• [PROBLEM SET]
[1] From the forum thread on rising seas, write out everything from "Can any of the" down to "forgetting their complicity.".
[2] In the forum thread on rising seas, what is most of modern Boston said to be built on?

* begin SELECTED EXTRACT *

Can any of the economists proposing this scheme ask for a guarantee of any
kind that if they help push this scheme, details like this one won't get left
out ? Of course not. They'll cheerlead it and then blame the government,
forgetting their complicity.

------
rb808
These big cities will be fine. They can easily afford to protect from rising
flood waters. Its the smaller cities and towns all down the coasts that can't
afford to do anything or are literally built on sand. Cities in poor countries
are going to have trouble too, but that is a different issue.

------
thrower123
Most of modern Boston is built on trash dumped into the harbor to make more
land, so I can imagine that they are going to have some issues with any sea
rises.

[https://news.nationalgeographic.com/2017/06/Boston-
landfill-...](https://news.nationalgeographic.com/2017/06/Boston-landfill-
maps-history/)

* end SELECTED EXTRACT *
* begin SUPPLIED DATA *

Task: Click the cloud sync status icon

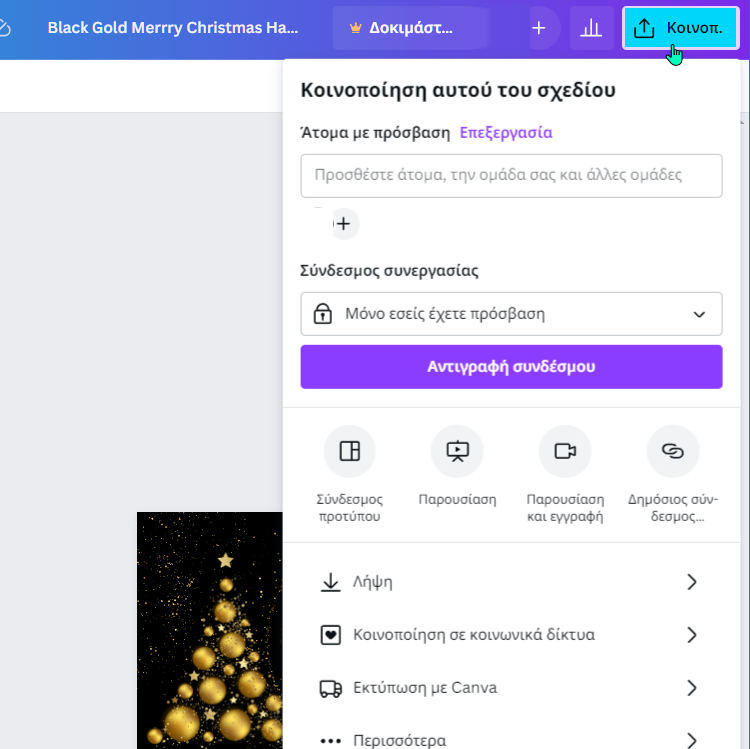Action: pyautogui.click(x=4, y=28)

* end SUPPLIED DATA *

• [EXPECTED OUTPUTS]
[1]
Can any of the economists proposing this scheme ask for a guarantee of any
kind that if they help push this scheme, details like this one won't get left
out ? Of course not. They'll cheerlead it and then blame the government,
forgetting their complicity.

[2] Trash dumped into the harbor to make more land.